------ Given data ------

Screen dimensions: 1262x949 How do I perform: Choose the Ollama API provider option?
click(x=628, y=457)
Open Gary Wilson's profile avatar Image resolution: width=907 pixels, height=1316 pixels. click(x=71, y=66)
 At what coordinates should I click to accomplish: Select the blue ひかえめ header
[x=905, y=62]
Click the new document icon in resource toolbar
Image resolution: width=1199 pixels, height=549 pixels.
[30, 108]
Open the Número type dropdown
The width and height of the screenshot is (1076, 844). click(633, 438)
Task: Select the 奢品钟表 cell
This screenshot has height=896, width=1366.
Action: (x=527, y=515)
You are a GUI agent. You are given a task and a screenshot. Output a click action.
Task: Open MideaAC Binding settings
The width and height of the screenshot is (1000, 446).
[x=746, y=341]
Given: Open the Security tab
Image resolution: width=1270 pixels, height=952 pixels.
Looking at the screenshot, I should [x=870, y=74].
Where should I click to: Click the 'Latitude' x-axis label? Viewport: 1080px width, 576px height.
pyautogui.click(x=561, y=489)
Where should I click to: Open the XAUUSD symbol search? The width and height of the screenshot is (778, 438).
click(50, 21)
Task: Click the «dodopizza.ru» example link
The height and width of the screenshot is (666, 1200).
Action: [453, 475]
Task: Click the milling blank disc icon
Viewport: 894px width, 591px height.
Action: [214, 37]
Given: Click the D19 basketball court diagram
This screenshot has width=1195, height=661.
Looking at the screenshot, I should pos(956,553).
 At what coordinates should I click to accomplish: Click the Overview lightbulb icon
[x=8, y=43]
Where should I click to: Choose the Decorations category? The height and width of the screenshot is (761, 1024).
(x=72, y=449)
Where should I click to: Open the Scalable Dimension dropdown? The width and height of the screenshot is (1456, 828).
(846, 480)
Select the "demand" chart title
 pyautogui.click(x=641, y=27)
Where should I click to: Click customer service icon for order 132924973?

------

_Your assignment_
Repeat only the lines running from the line that contains "Image resolution: width=1270" through the last line above, inclusive.

_Problem solution_
Image resolution: width=1270 pixels, height=952 pixels.
Looking at the screenshot, I should [x=870, y=74].
Where should I click to: Click the 'Latitude' x-axis label? Viewport: 1080px width, 576px height.
pyautogui.click(x=561, y=489)
Where should I click to: Open the XAUUSD symbol search? The width and height of the screenshot is (778, 438).
click(50, 21)
Task: Click the «dodopizza.ru» example link
The height and width of the screenshot is (666, 1200).
Action: [453, 475]
Task: Click the milling blank disc icon
Viewport: 894px width, 591px height.
Action: [214, 37]
Given: Click the D19 basketball court diagram
This screenshot has width=1195, height=661.
Looking at the screenshot, I should pos(956,553).
 At what coordinates should I click to accomplish: Click the Overview lightbulb icon
[x=8, y=43]
Where should I click to: Choose the Decorations category? The height and width of the screenshot is (761, 1024).
(x=72, y=449)
Where should I click to: Open the Scalable Dimension dropdown? The width and height of the screenshot is (1456, 828).
(846, 480)
Select the "demand" chart title
 pyautogui.click(x=641, y=27)
Where should I click to: Click customer service icon for order 132924973?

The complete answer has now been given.